EXERCISE BRIEF: Reproduce each of the following entries word for word, without altering anything.

(Target pointing data)
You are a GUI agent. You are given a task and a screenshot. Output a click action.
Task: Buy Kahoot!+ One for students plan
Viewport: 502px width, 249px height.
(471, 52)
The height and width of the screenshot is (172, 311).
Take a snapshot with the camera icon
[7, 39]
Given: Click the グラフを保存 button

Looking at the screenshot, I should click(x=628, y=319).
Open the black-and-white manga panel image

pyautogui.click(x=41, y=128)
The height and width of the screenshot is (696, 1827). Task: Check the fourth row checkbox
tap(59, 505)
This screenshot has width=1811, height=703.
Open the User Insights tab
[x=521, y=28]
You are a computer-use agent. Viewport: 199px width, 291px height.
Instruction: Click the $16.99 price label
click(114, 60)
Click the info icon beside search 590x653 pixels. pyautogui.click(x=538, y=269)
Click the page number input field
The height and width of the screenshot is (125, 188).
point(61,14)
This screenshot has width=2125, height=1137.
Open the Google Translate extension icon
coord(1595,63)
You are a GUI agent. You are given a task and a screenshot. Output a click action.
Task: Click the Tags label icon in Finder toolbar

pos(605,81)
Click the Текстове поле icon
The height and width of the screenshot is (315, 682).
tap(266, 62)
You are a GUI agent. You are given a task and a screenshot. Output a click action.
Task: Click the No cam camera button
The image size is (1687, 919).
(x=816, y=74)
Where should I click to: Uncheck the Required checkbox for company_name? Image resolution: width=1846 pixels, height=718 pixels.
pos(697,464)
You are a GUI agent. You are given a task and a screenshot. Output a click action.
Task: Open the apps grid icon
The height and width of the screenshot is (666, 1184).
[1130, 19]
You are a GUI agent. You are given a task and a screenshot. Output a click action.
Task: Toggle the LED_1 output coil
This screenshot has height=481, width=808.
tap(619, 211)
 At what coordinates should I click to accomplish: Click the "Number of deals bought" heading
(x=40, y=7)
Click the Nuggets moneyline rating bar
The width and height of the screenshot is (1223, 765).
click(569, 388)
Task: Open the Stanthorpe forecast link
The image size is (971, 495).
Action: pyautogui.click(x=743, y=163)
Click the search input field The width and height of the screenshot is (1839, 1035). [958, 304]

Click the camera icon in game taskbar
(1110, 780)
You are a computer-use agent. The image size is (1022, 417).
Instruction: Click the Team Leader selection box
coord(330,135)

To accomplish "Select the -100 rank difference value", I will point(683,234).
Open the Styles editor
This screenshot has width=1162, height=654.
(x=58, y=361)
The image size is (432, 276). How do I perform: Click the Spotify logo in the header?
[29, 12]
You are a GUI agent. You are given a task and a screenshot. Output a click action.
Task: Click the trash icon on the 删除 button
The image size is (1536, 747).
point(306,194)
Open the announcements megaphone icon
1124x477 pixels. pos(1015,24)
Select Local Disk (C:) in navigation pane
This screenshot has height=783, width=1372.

FULL ANSWER:
You are a GUI agent. You are given a task and a screenshot. Output a click action.
Task: Buy Kahoot!+ One for students plan
Viewport: 502px width, 249px height.
(471, 52)
The height and width of the screenshot is (172, 311).
Take a snapshot with the camera icon
[7, 39]
Given: Click the グラフを保存 button

Looking at the screenshot, I should click(x=628, y=319).
Open the black-and-white manga panel image

pyautogui.click(x=41, y=128)
The height and width of the screenshot is (696, 1827). Task: Check the fourth row checkbox
tap(59, 505)
This screenshot has width=1811, height=703.
Open the User Insights tab
[x=521, y=28]
You are a computer-use agent. Viewport: 199px width, 291px height.
Instruction: Click the $16.99 price label
click(114, 60)
Click the info icon beside search 590x653 pixels. pyautogui.click(x=538, y=269)
Click the page number input field
The height and width of the screenshot is (125, 188).
point(61,14)
This screenshot has width=2125, height=1137.
Open the Google Translate extension icon
coord(1595,63)
You are a GUI agent. You are given a task and a screenshot. Output a click action.
Task: Click the Tags label icon in Finder toolbar

pos(605,81)
Click the Текстове поле icon
The height and width of the screenshot is (315, 682).
tap(266, 62)
You are a GUI agent. You are given a task and a screenshot. Output a click action.
Task: Click the No cam camera button
The image size is (1687, 919).
(x=816, y=74)
Where should I click to: Uncheck the Required checkbox for company_name? Image resolution: width=1846 pixels, height=718 pixels.
pos(697,464)
You are a GUI agent. You are given a task and a screenshot. Output a click action.
Task: Open the apps grid icon
The height and width of the screenshot is (666, 1184).
[1130, 19]
You are a GUI agent. You are given a task and a screenshot. Output a click action.
Task: Toggle the LED_1 output coil
This screenshot has height=481, width=808.
tap(619, 211)
 At what coordinates should I click to accomplish: Click the "Number of deals bought" heading
(x=40, y=7)
Click the Nuggets moneyline rating bar
The width and height of the screenshot is (1223, 765).
click(569, 388)
Task: Open the Stanthorpe forecast link
The image size is (971, 495).
Action: pyautogui.click(x=743, y=163)
Click the search input field The width and height of the screenshot is (1839, 1035). [958, 304]

Click the camera icon in game taskbar
(1110, 780)
You are a computer-use agent. The image size is (1022, 417).
Instruction: Click the Team Leader selection box
coord(330,135)

To accomplish "Select the -100 rank difference value", I will point(683,234).
Open the Styles editor
This screenshot has width=1162, height=654.
(x=58, y=361)
The image size is (432, 276). How do I perform: Click the Spotify logo in the header?
[29, 12]
You are a GUI agent. You are given a task and a screenshot. Output a click action.
Task: Click the trash icon on the 删除 button
The image size is (1536, 747).
point(306,194)
Open the announcements megaphone icon
1124x477 pixels. pos(1015,24)
Select Local Disk (C:) in navigation pane
This screenshot has height=783, width=1372.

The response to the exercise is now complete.